TRAVAIL DEMANDÉ >>
a) Renvoyez mot pour mot le passage de l'article sur les incendies qui commence par « Pour l’instant l’objectif » et va jusqu'à « de plein fouet. ».
b) Donnez le nom de toutes les personnes citées dans l'article sur les incendies.
c) Écrivez la suite de l'article sur les incendies, en partant de sa dernière phrase.

─── TEXTE AFFICHÉ

En Alberta, l’établissement Métis d’East Prairie a subi de nombreuses pertes cet été. En rencontre avec ONFR, le président Raymond Supernault se souvient exactement du jour où sa réserve est « passée au feu ».
« C’était le 5 mai », se rappelle-t-il, « actuellement, nous avons encore sept ou huit familles qui résident dans des chambres d’hôtel, depuis mai. Il est vraiment crucial que nous ramenions ces familles chez elles ».
Pour l’instant l’objectif de M. Supernault est de reconstruire. « Nous avons beaucoup perdu et c’était une saison très stressante. »
« C’est une perte de notre culture », considère-t-il. « Le feu a tout dévasté, notamment là où se trouvaient les orignaux. Les animaux que nous chassons ne sont plus là. Nous ne savons plus où chasser et nous sommes plus éloignés que jamais. »
Les Premières Nations, les Métis et Inuits ont subi la perte de lieux sacrés, y compris des cimetières et des sites archéologiques. Leur culture et leur mode de vie ont été frappés de plein fouet.
Dans la région de Kamloops en Colombie-Britannique, la réserve de Little Shuswap Lake est passée au feu. Bonnie Lépine Antoine connaissait bien cette communauté, puisqu’elle y a vécu durant quinze ans. « Les saisons des feux s’intensifient année après année et étrangement on s’y habitue », remarque-t-elle.
D’après Mathieu Bourbonnais, « nous avons battu le record national de superficie brûlée depuis 1989 à l’échelle du pays ».
« Et les conditions sont réunies », pense-t-il. « Il y a de nombreuses raisons à cela. Il y a le changement climatique qui touche l’ensemble du pays, avec des saisons des feux plus longues et des conditions météorologiques plus propices aux incendies. »

──────
─── DONNÉES FOURNIES

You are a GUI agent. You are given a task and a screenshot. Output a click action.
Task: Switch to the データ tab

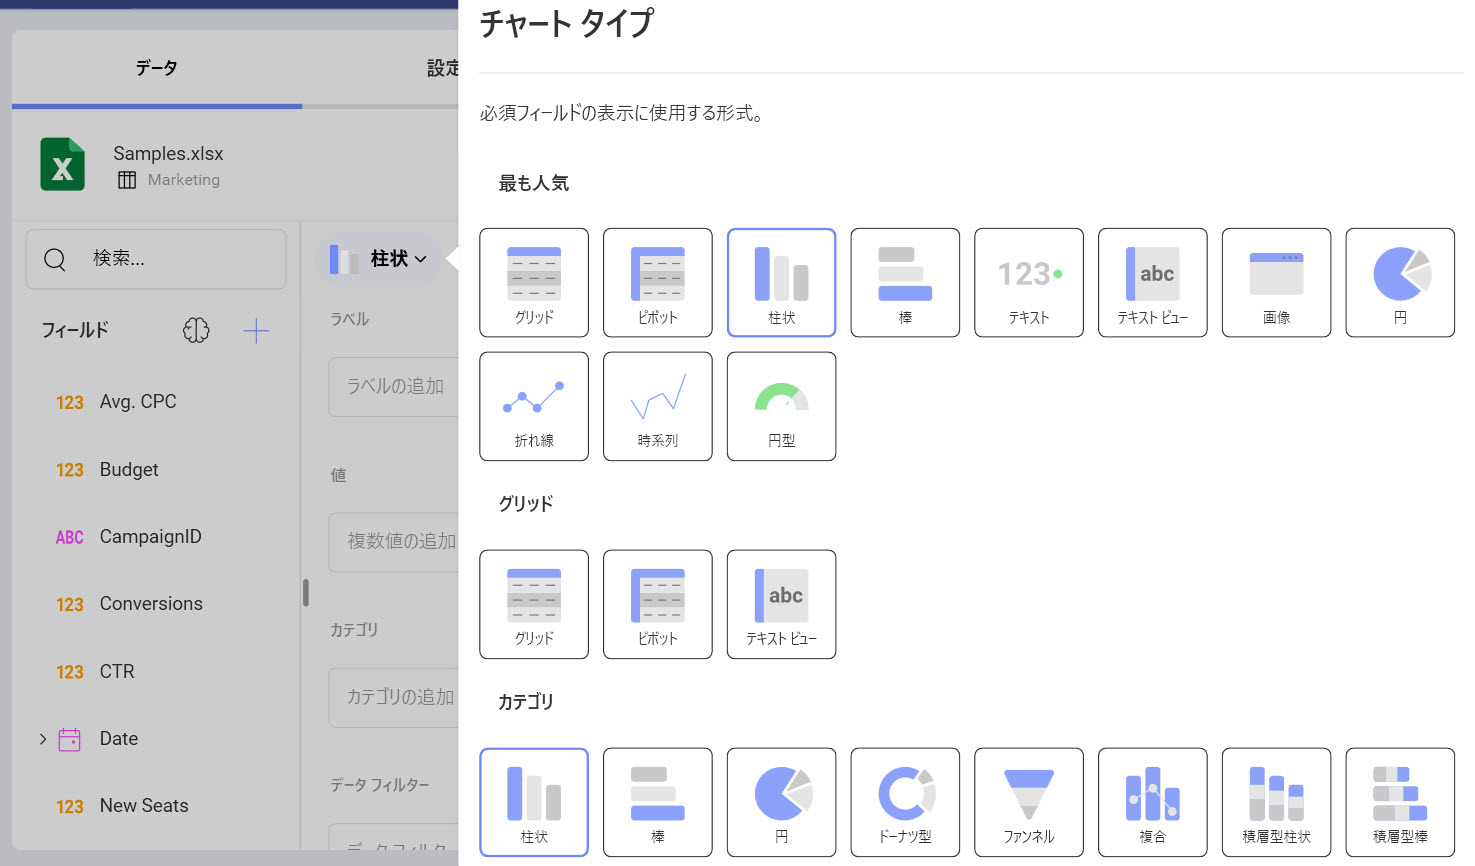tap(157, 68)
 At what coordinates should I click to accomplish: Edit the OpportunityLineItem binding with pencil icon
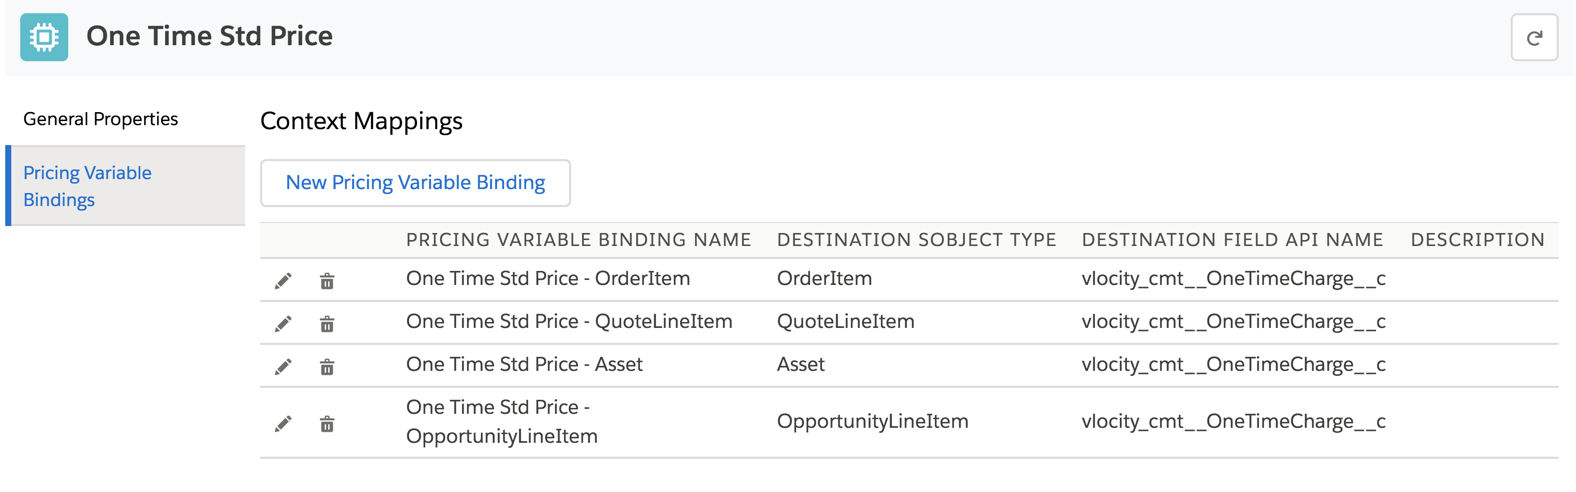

──────

RÉPONSES PAR TÂCHE >>
a)
Pour l’instant l’objectif de M. Supernault est de reconstruire. « Nous avons beaucoup perdu et c’était une saison très stressante. »
« C’est une perte de notre culture », considère-t-il. « Le feu a tout dévasté, notamment là où se trouvaient les orignaux. Les animaux que nous chassons ne sont plus là. Nous ne savons plus où chasser et nous sommes plus éloignés que jamais. »
Les Premières Nations, les Métis et Inuits ont subi la perte de lieux sacrés, y compris des cimetières et des sites archéologiques. Leur culture et leur mode de vie ont été frappés de plein fouet.

b)
Raymond Supernault
Bonnie Lépine Antoine
Mathieu Bourbonnais

c)
Comment ne plus être les premières victimes des changements climatiques?
Nicole Redvers est certaine que le Canada a aussi son rôle à jouer dans ce domaine. « Il faut une plus grande implication des Premières Nations, des Inuits et des Métis dans les politiques de gestion forestière. Nous avons une longue histoire et des façons traditionnelles de contrôler les feux. »
Ce que corrobore Mathieu Bourbonnais, indiquant à son tour qu’il existe plusieurs mesures à prendre. « Historiquement, les autochtones ont protégé leurs communautés en utilisant le feu comme un outil. Ces communautés pratiquaient activement la combustion contrôlée, mais maintenant cette pratique est devenue illégale. »
« Je pense que l’une des solutions pour les communautés autochtones et rurales », ajoute-t-il, « sera de les habiliter à reprendre certaines de ces pratiques pour protéger leurs communautés, restaurer leurs paysages et préserver leurs pratiques culturelles ancestrales ».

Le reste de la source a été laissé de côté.